(MATERIAL FOR THIS TASK begins)

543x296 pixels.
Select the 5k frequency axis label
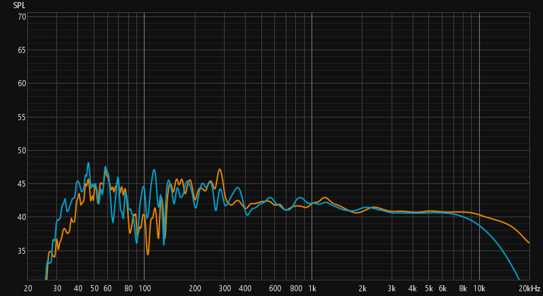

(MATERIAL FOR THIS TASK ends)
(MATERIAL FOR THIS TASK begins)

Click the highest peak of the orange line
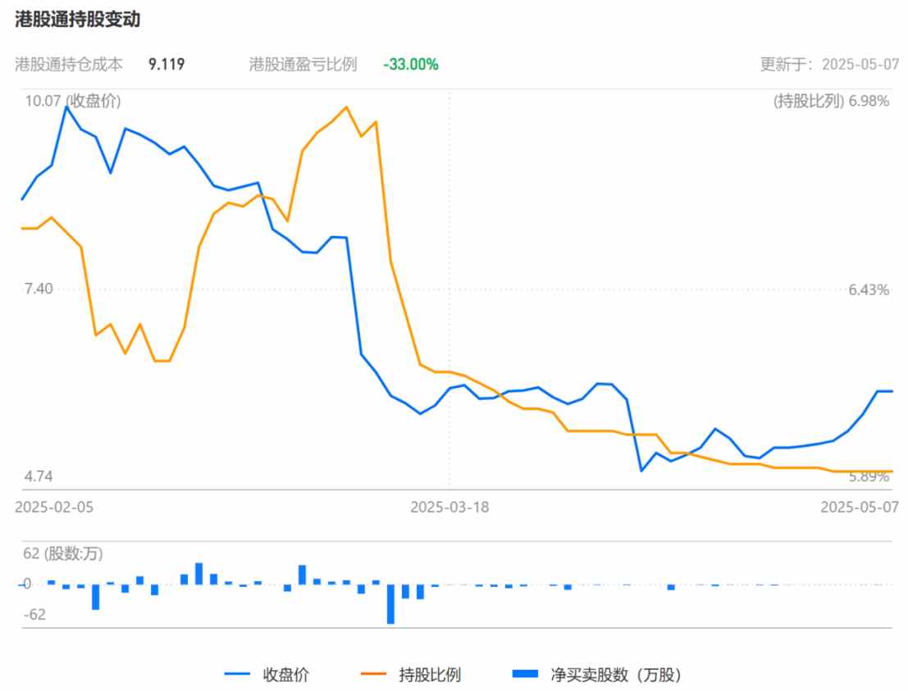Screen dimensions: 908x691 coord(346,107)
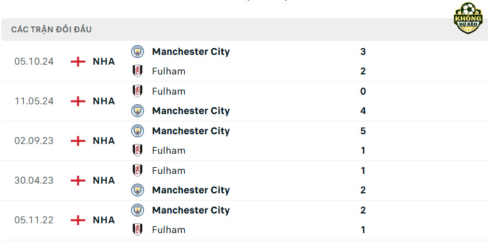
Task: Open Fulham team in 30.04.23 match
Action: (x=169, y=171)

(MATERIAL FOR THIS TASK ends)
(MATERIAL FOR THIS TASK begins)

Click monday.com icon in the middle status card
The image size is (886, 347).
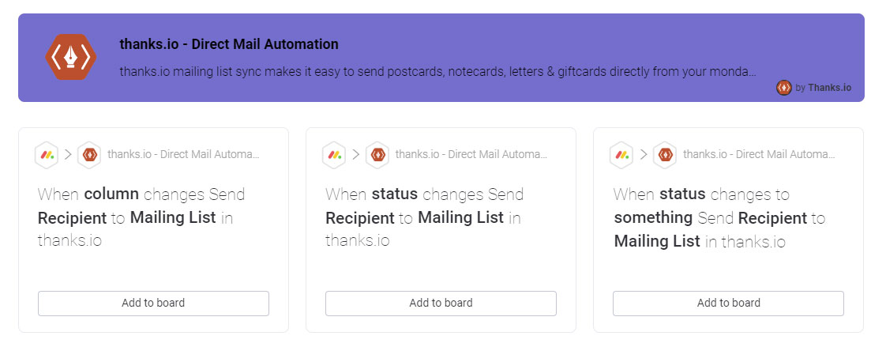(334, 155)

(MATERIAL FOR THIS TASK ends)

**EXERCISE OBJECTIVE**.
The range runs from the line above containing "543x296 pixels." to the line containing "Select the 5k frequency axis label", inclusive. Restate those lines word for word and no others.

**TASK RESULT**.
543x296 pixels.
Select the 5k frequency axis label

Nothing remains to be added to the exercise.